The Mustangs got a 13-0 win over Worth County at Union Star; the rest of the tournament was rained out. The second game against West Nodaway was even more ridiculously lopsided than the first. In what may have been the state scoring record before Worth County broke it in 2008, North Nodaway put up 20 runs in the first inning and came away with the 38-0 win. The Mustangs were involved in both games; they were on the losing end of Worth County’s 41-29 win in a debacle that featured a ton of walks by both sides. In the West Nodaway game, Sederburg got a home run and a double, while Julie Everhart and Tracy Sorensen had triples.

The next game was much more competitive as North Nodaway and Jefferson squared away. The Mustangs jumped out to a 2-0 lead in the second as Diane Pope reached on an error and stole second. Karma Bovard doubled and Cherlyn Miller singled them home. In the third, Colville reached on an error and stole and Dinah Sederburg singled her home to make it 3-0. Jefferson scored its lone run in the fourth.

North Nodaway’s closest game to that point came in the second Mid-Buchanan game, which went scoreless until the sixth. But Dinah Sederburg kept North Nodaway in the game as she struck out 10 in the game. Finally, Nicki Baldwin singled and Diane Colville got a sac bunt. Baldwin made it all the way to third and then came home when Jefferson threw it away trying to retire her as Colville took second. Karma Bovard’s home run made it 3-0 for the final.

North Nodaway breezed through districts and finally got past Jefferson. In the first, Nicki Baldwin reached on an error. Karma Bovard and Dinah Sederburg both singled, and they were up 1-0. Three straight hits got another run home in the third as Colville singled, Bovard singled, and Sederburg doubled to make it 2-0. Jefferson cut it to 2-1 in their half of the third, but Bovard singled in the fifth and Sederburg doubled to put runners on second and third. Diane Pope reached on an error as both runs scored and Cherlyn Miller drove in Pope to make it 5-1.

The Mustangs breezed through Sectionals and then had two more games to go at Columbia before they could win the whole ball of wax. First, against Ashland, they manufactured a run in the first inning and made it stand up. Diane Colville singled, Karma Bovard moved her over with a sac bunt, and Diane Pope singled her home for a 1-0 lead. That turned out to be the only run they would need. Sederburg struck out 11 and had plenty of help in the field. In the third, Diane Colville made a diving catch in center field. In the fourth, Ashland got runners on second and third with one out, but Sederburg got back to back strikeouts to get out of the inning. In the sixth, Diane Pope snagged a bunt that went into the air and doubled a runner off first to kill another Ashland rally.

That left Wheaton as the lone team standing between North Nodaway and a state title. 75 North Nodaway fans made the trip to Columbia to support their team.

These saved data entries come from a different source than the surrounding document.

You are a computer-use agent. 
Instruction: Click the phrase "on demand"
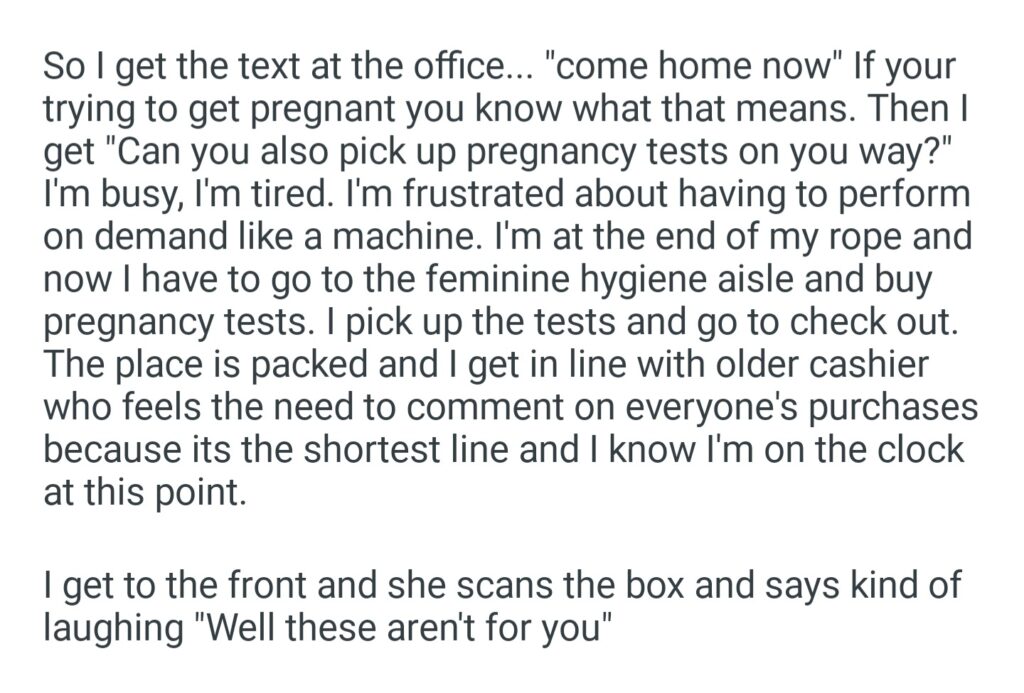pyautogui.click(x=125, y=238)
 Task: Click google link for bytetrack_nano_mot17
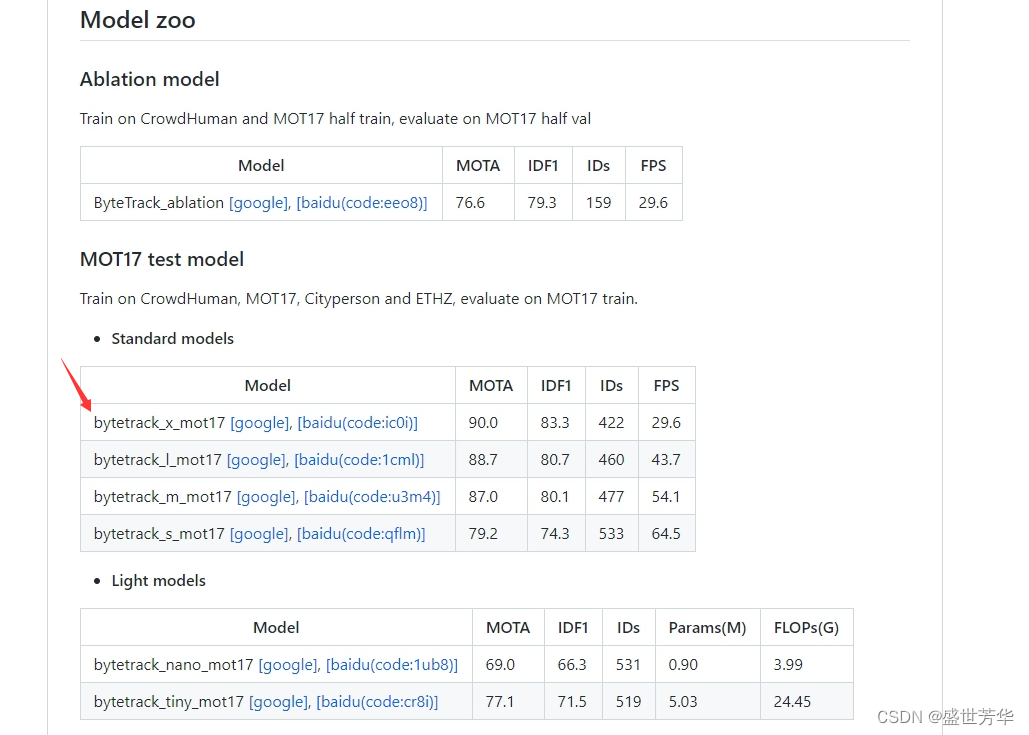click(288, 665)
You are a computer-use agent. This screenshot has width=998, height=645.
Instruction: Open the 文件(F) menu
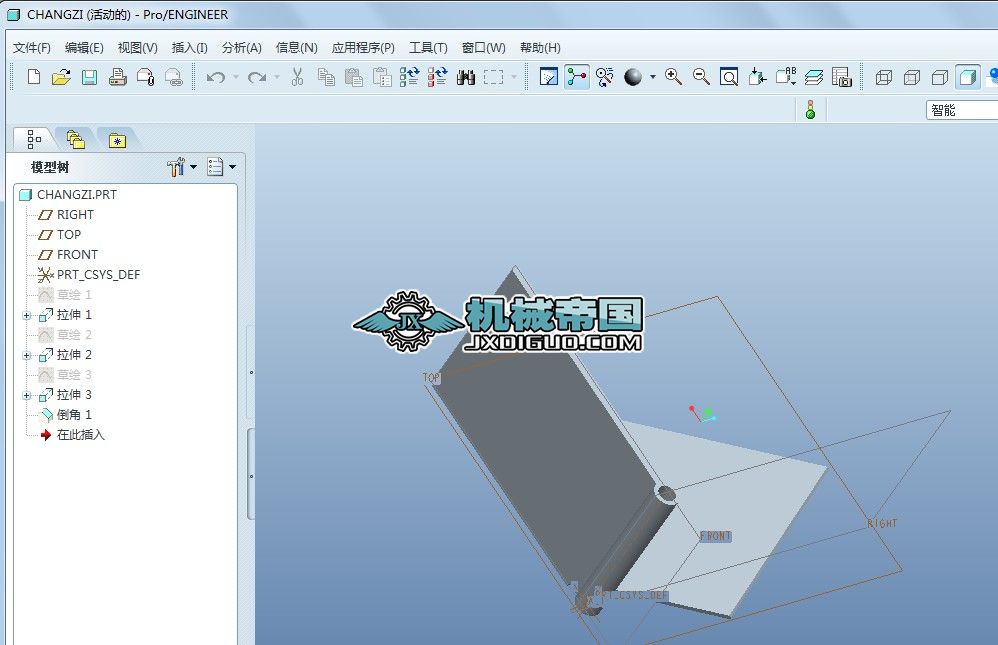32,47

Once again, North Nodaway scored in the first, and once again, they would make it stand up. Dinah Sederburg singled home Nicki Baldwin to make it 1-0, and the game moved along really quickly, only taking one hour to play as there were a lot of 1-2-3 innings. Finally, in the seventh, Nicki Baldwin singled again and stole second successfully. The ball got away and Baldwin broke for third. It looked like a close play, but the throw hit her helmet as she was sliding in and bounded away, allowing her to score an insurance run to make it 2-0. Coaches tell their players all the time to use their heads, and Nicki must have taken it literally.

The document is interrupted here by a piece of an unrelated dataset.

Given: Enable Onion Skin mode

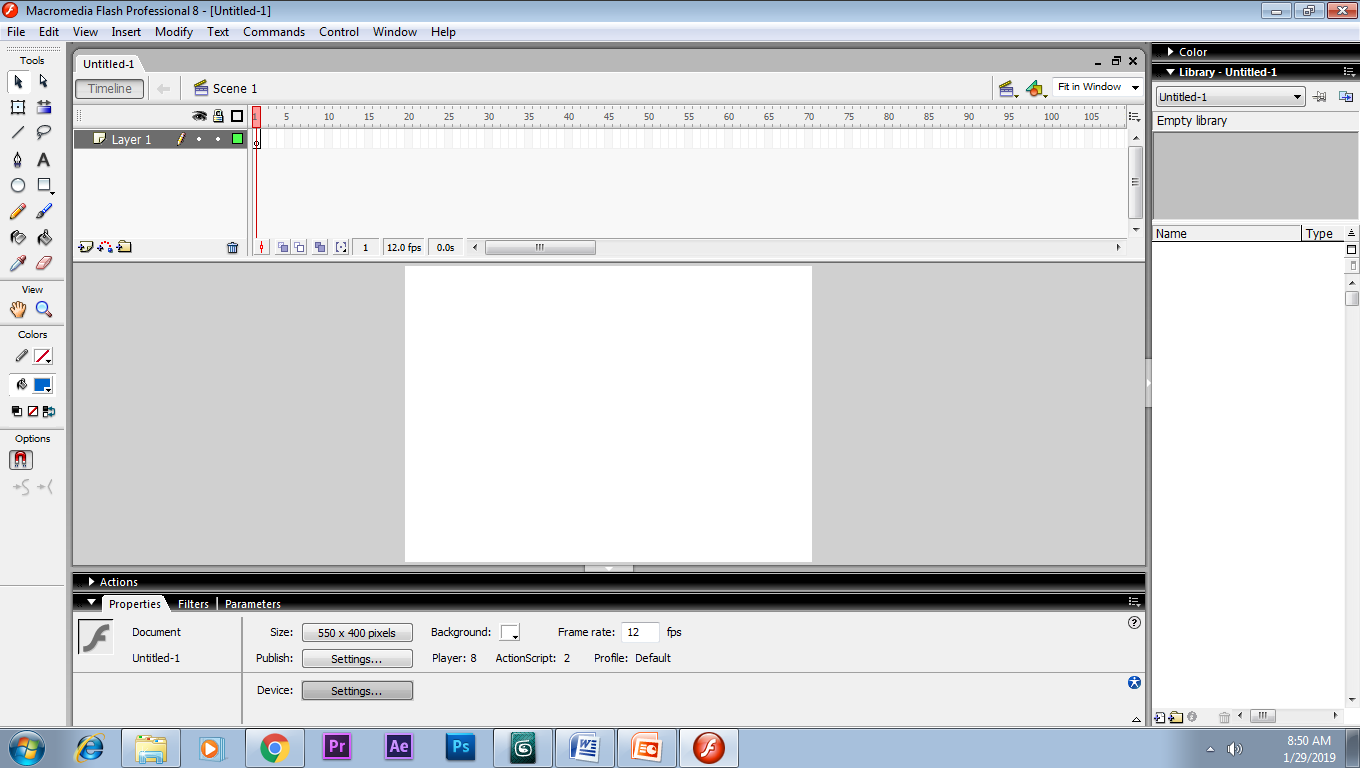Looking at the screenshot, I should [283, 247].
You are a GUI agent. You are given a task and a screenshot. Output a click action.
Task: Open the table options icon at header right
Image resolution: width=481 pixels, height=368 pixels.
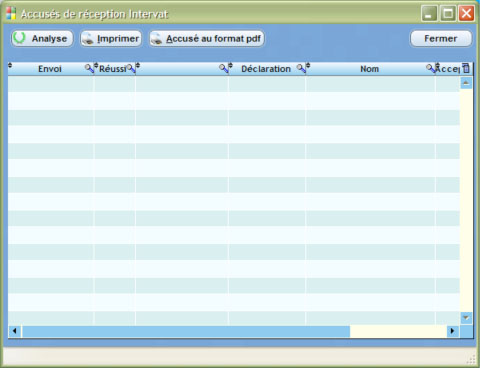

While players like Baldwin and Sederburg got all the attention, it took everyone pulling together for the Mustangs to get their state title. As instrumental as anyone was first baseman Gail Turner; in the Hopkins Journal, they had a picture of her showcasing her uncanny stretching ability to take a hit away at the state tournament. Coach Murphy told his team throughout the journey that they were winners. “If you work hard, study hard, and practice hard, you can go to the state tournament,” he said. That year, the players bought in and did so.